Evidence from both a global scoping review of thousands of outbreaks and a country-level analysis of multisectoral outbreaks in Uganda between 2018 and 2022 illustrate that while most One Health outbreak milestones are being reported with relative frequency, dates for predictive alerts of outbreaks, preventive responses, and after-action reviews are not. However, given findings from the scoping review that outbreaks reporting both a predictive alert and preventive response had shorter timeliness (defined as the median time in days) between most intervals compared to outbreaks not reporting preventive responses, this dissertation concludes that tracking these key One Health outbreak milestones may help optimize outbreak preparedness and prevention efforts.

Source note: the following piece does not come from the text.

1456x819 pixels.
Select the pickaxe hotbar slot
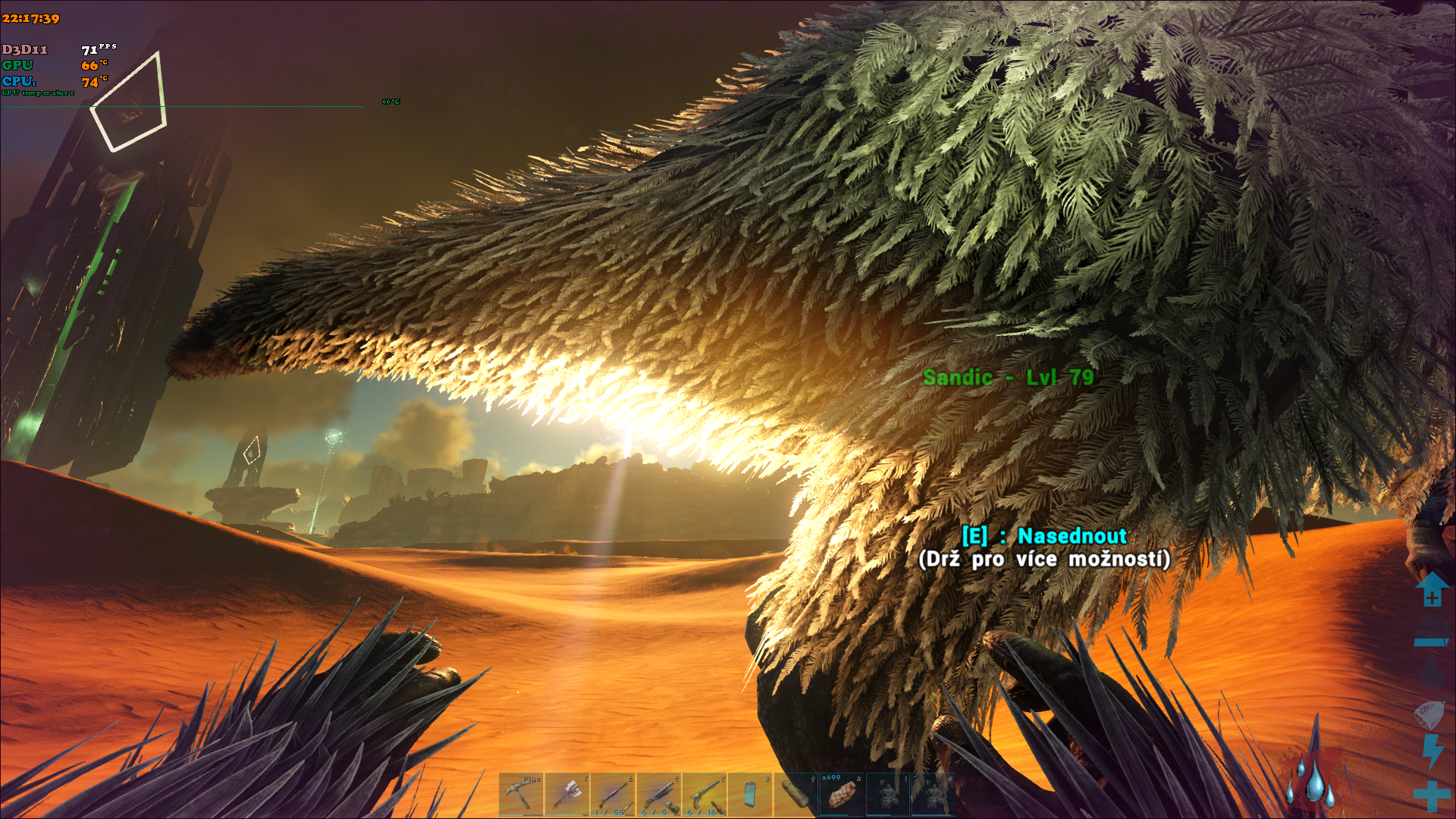(521, 795)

Furthermore, the perceived feasibility and utility of timeliness metrics, assessed through a mixed- methods study in Uganda, a country prone to outbreaks of diseases of high risk for epidemic or pandemic potential, suggests that stakeholders support the adoption of these metrics, despite remaining implementation challenges.
From an analysis of timeliness metrics during multisectoral outbreaks in Uganda between 2018 and 2022, we found that the two greatest predictors of speed in outbreak response were past experience with similar disease outbreaks and whether the outbreak was of a viral hemorrhagic fever. These findings highlight important lessons to be learned from timeliness metrics: Uganda remains unprepared for outbreaks of diseases the country is less familiar with, which includes a novel Disease X. However, we believe adoption of these metrics may facilitate the operationalization of the One Health approach, which stakeholders described as important but challenging in practice, which ultimately may contribute to faster overall timeliness for detection and response during multisectoral outbreaks.
This dissertation provides empirical evidence that the One Health timeliness metrics should be considered as a useful and informative tool to facilitate epidemic and pandemic preparedness and prevention efforts at a time when cross-cutting innovations to address this multifactorial challenge are essential.